Se os Camarões recebessem os Jogos Olímpicos, Donald Djoussé seria o portador da chama da esperança. No último lance do jogo, o avançado demonstrou frieza, congelou o adversário, mas aqueceu o coração dos cerca de 11 mil adeptos presentes. Esperemos que a chama não se apague. Marcou golo e que belo golo, até nos esquecemos do 25 de abril

[99] Alan Jr. – 4

Ver avaliação de Mike Moura.

p.s. Referimos que só tinha existido um fantasma? Afinal foram dois.

[66] Diogo Ribeiro – 0,5

Entrou aos 88’ e saiu aos 90+1’. Não durou nem cinco minutos. Disse Quim Machado que Diogo Ribeiro estava no banco a viver a emoção do jogo. Até aí tudo bem. O problema foi ter levado emoção a mais para o campo acabando por transformar a sua intervenção num golpe de MMA, o que lhe valeu um vermelho direto. Devemos agradecer-lhe, no entanto, por ter obrigado a equipa a esforçar-se mais nos minutos finais.

[20] Traquina – 3

Os cerca de 20 minutos que jogou não chegaram para fazer traquinice alguma. Apenas existiu.

[7] Marinho- 7

Entrou aos 64’. Mal o fez agitou o campo, tal como é apanágio deste móvel da casa. Marinho não é um mito, Marinho existe e continua a prová-lo e bem. Quim Machado fez bem em introduzi-lo no relvado. Mexeu com o jogo: o eterno agitador (viva o 25 de abril).

[12] Onze Mil e Quarenta e Três Adeptos – 10

É feriado. Não é Halloween, não é Natal, não é dia dos namorados, não é Carnaval, nem é Páscoa.
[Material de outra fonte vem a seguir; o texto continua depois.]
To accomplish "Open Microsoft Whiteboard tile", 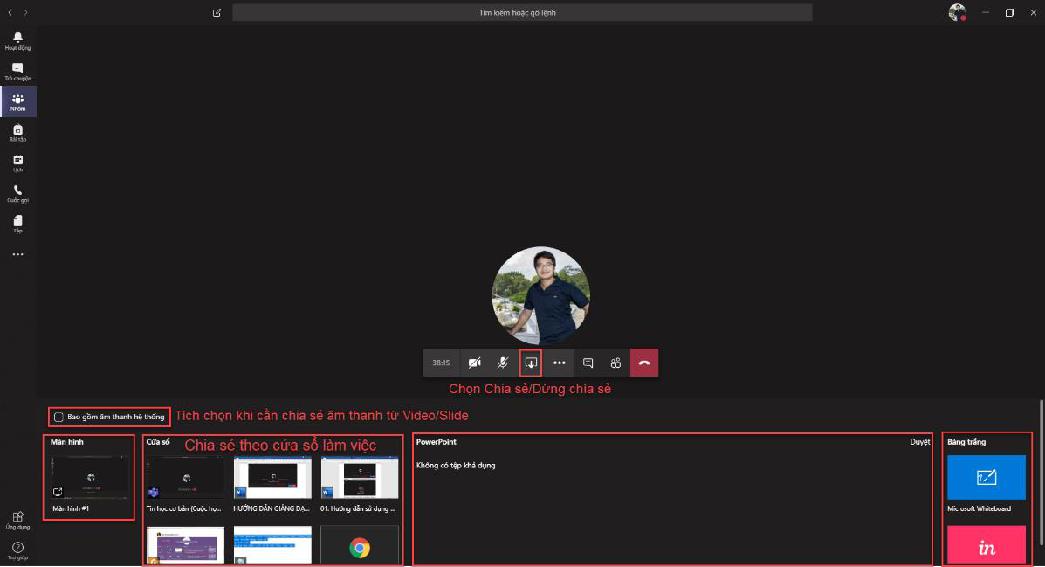I will [986, 477].
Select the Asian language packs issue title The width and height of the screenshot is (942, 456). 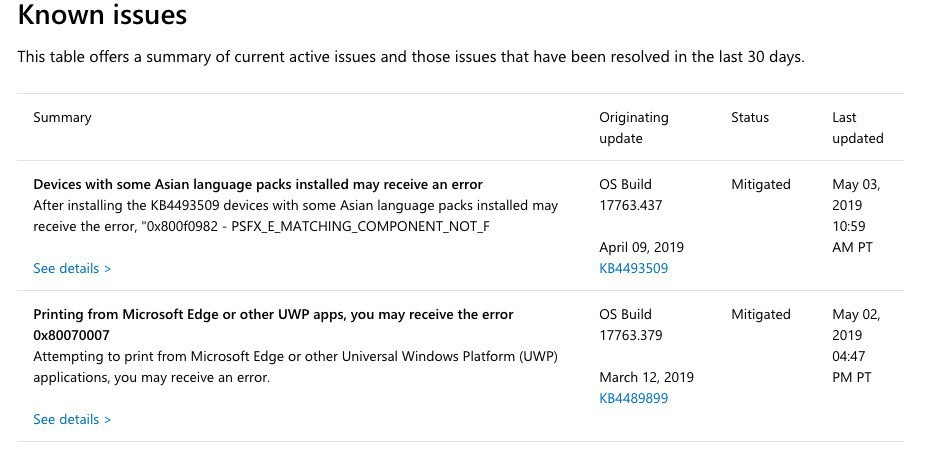[x=258, y=184]
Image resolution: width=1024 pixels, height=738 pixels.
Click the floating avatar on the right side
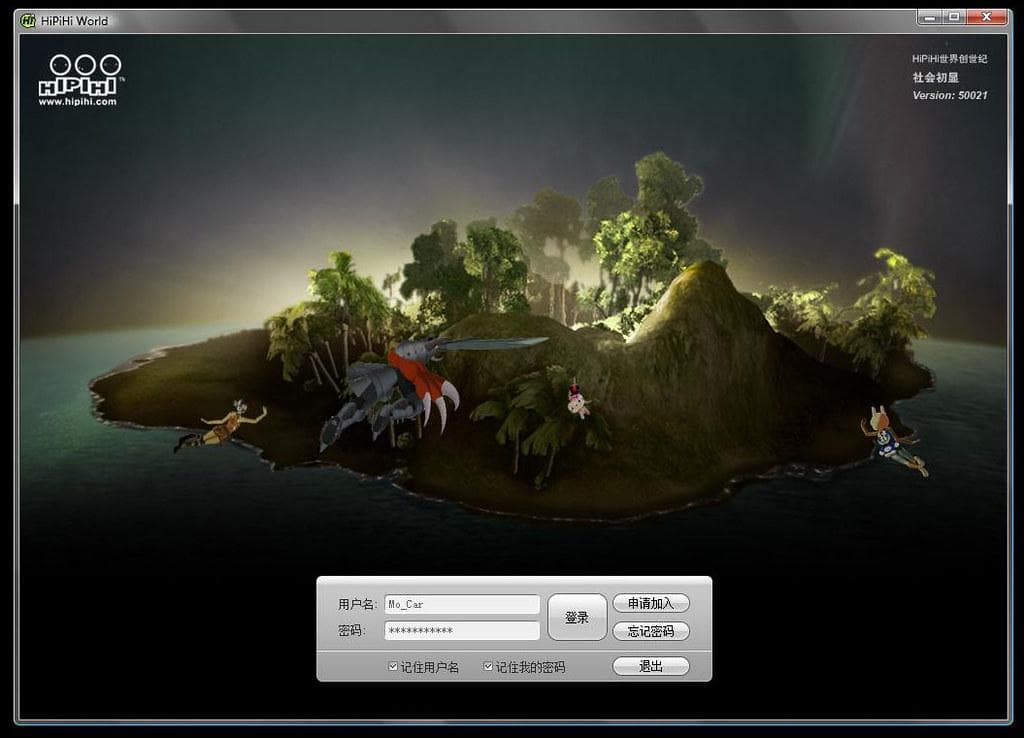tap(888, 437)
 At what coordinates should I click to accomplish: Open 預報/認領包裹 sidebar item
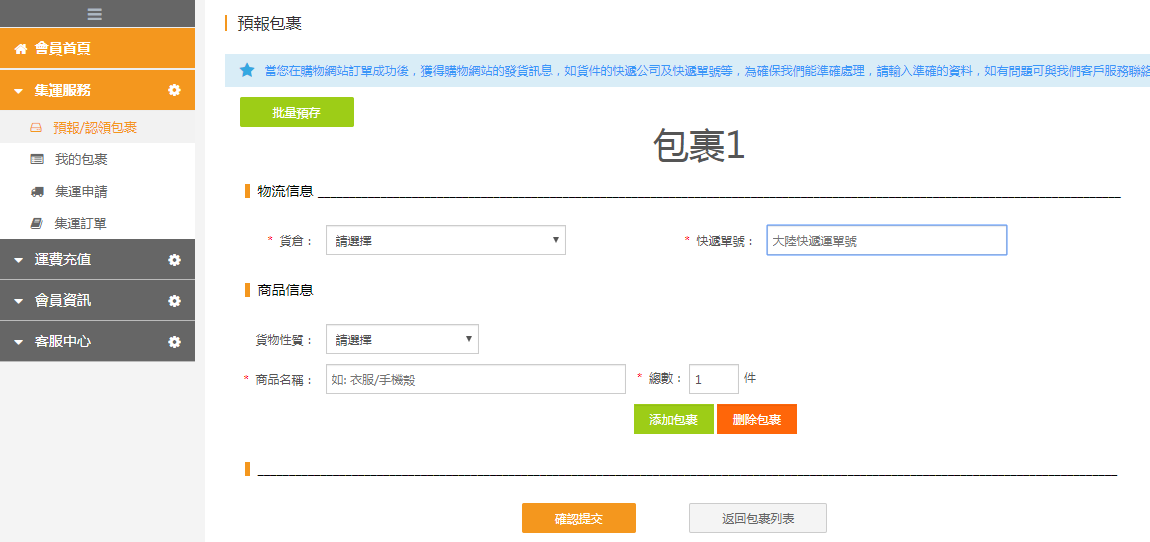pos(98,128)
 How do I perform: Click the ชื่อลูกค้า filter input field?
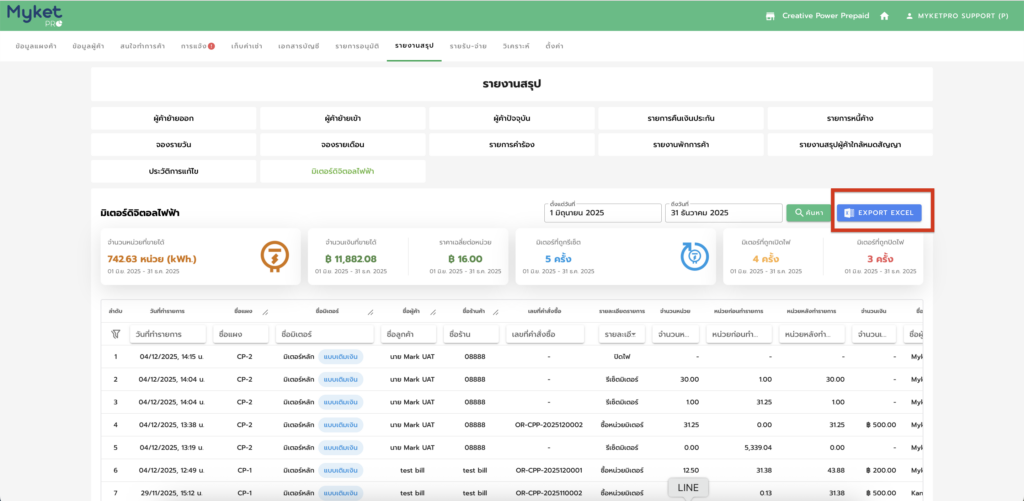pos(408,333)
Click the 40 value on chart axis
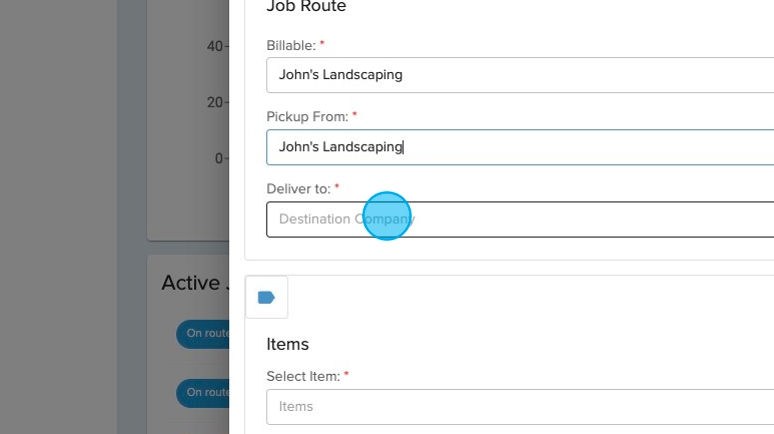 pos(215,46)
É o dia da liberdade e os adeptos saíram em força de suas casas para ver uma Briosa no limiar da subida. Este 12º jogador foi o melhor. No estádio o apoio aos estudantes chegava a ser ensurdecedor e quando Djoussé marcou o golo da vitória, furou-se-nos um tímpano ou dois, nada de grave.